In the MSI research there is human capital development so
over 3,660 scientists and engineers have been trained through UNSCT; 102 are
being trained at Master of Science (MSC) and Doctorate (PhD) level.
Uganda Science Problems;
But even if over the years, Uganda has increased investment
in research and training scientists, it is yet to build a critical mass that
would make an impact. It boosted its spending on research and development, from
US$73 million in 2005-06 to $155 million in 2008-09.
Also, funding science and research, remains below a
recommended threshold but there is also; lack of the public appreciation of
science, low students’ uptake of training in science and lack of
commercialization of research products.
The overall funding remains relatively low, totaling just
0.5 percent of GDP, according to Dr. Peter Ndemere UNCST executive secretary of
UNCST. The African Union recommended at least 1 percent.
“Government should commit more resources to science and
research which are key to development and creating jobs. It should get its
priorities right,” said Ndemere.
Uganda has one of the lowest densities of researchers in
sub-Saharan Africa with 25 researchers per million inhabitants. Only 20 percent
of its researchers have PhDs.
With emerging universities and research institutions,
research work in Uganda has been steadily growing but a few institutions offer
science courses and do research.
At the UNCST, the number of new research projects registered
there steadily increased from 166 in 2001 to 309 in 2008. But of the 27 public
and private universities in Uganda, only 6-offer science related programmes.
The ratio of arts to science graduates is 5:1 at these universities.
For instance in 2006, student enrolment in science and
technology at both private and public universities was 27 percent of total
registered students, below the minimum requirement of 40 per cent recommended
for rapid and accelerated economic growth and effective contribution to an
economy.
One of the problems is that there are no mentors for science
and the public’s attitude to science is very negative. We have a culture of applying science
but we cannot link education to it. We have no general appreciation of what
science can do to an economy, said Dr. Paul Nampala executive secretary, Uganda
National Academy of Science (UNAS).
According to Nampala, the overall lack of interest among
students is also reflected on the population. There are no science mentors ad
the public’s attitude to science is very negative.
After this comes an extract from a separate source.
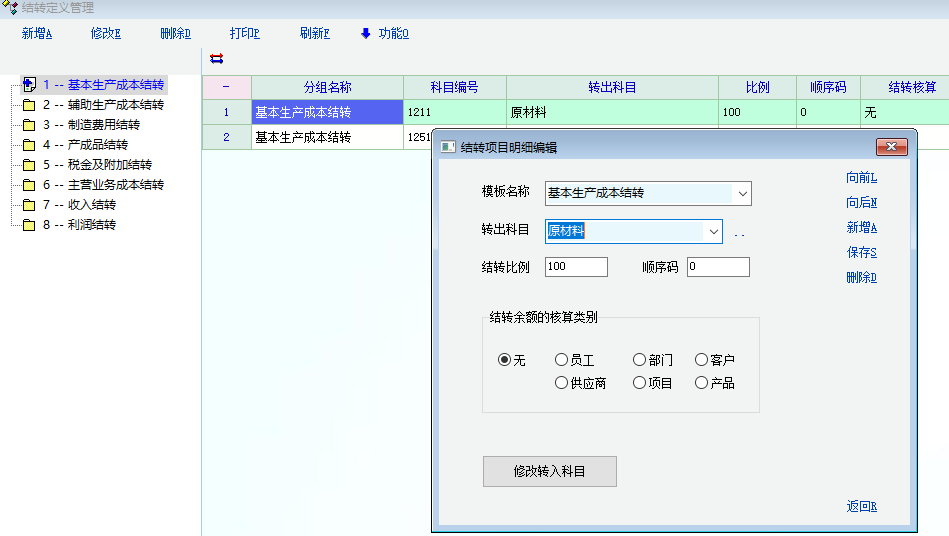
Task: Click the dialog title bar window icon
Action: (x=448, y=148)
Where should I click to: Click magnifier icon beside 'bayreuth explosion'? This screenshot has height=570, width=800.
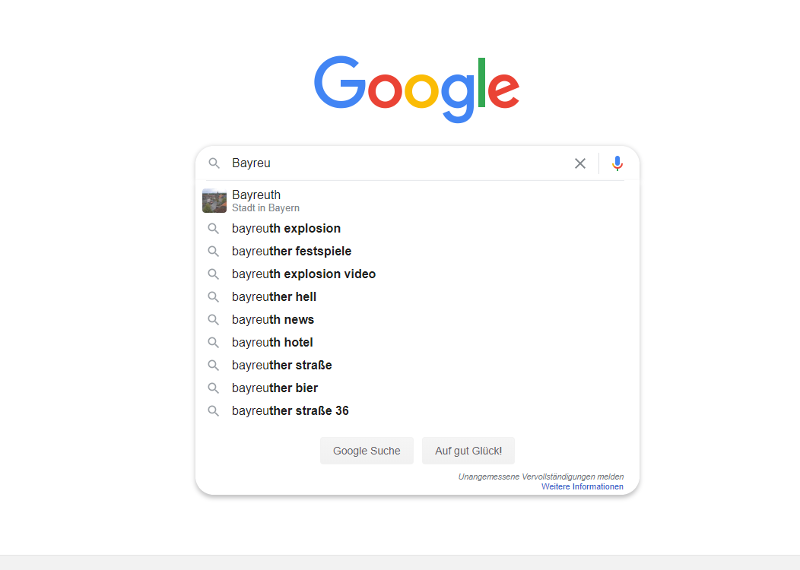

Uganda’s ratio of science and technology to the general
workforce is 0.5 researchers per 1000 and there is only 1 personnel either researcher or technician per 1000
of the labor force. In OECD countries it ranges between 5-18 personnel per 1000
of the labor force.
Although funding remains a major problem, without a one-stop
centre like a ministry of Science to channel the funds and duplication of
efforts, Uganda’s science problems are further magnified.
“Malaria is the number one killer but all the funding on its
research comes from abroad. Now there are 20 projects on malaria in Makerere
University but they do not talk to each other. If they just talked there would
be no malaria in this country,” said Dr. Ndemere frustrated.
“People use research as a means of survival not to solve a
common problem. Everybody is hiding in a corner using research money to
survive. Those who complete research cannot commercialize it.”
The solution should be the Ministry of Science, ‘funding has
to be forceful so you need somebody in cabinet to defend your budget,” said Dr.
Ndemere.
“In Uganda budgeting follows a sector. If we had a science
sector and a line ministry, we should have had budget allocation for it,”
concurred Dr. Nampala.
This story was also published in the local media.